## [Aim]
Please rewrite the entries from the line that has "The height and" through the last entry, changing "dropdown arrow" to "drop-down arrow" and keeping everything else the same. Return only those lines.

--- Entries shown ---

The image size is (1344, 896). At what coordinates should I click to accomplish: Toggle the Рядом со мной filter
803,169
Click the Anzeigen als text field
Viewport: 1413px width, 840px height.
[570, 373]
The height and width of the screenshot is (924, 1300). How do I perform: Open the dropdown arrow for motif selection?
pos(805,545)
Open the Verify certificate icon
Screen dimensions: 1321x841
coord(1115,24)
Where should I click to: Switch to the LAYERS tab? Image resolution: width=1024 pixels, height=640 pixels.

---

## [Problem solution]
The height and width of the screenshot is (924, 1300). How do I perform: Open the drop-down arrow for motif selection?
pos(805,545)
Open the Verify certificate icon
Screen dimensions: 1321x841
coord(1115,24)
Where should I click to: Switch to the LAYERS tab? Image resolution: width=1024 pixels, height=640 pixels.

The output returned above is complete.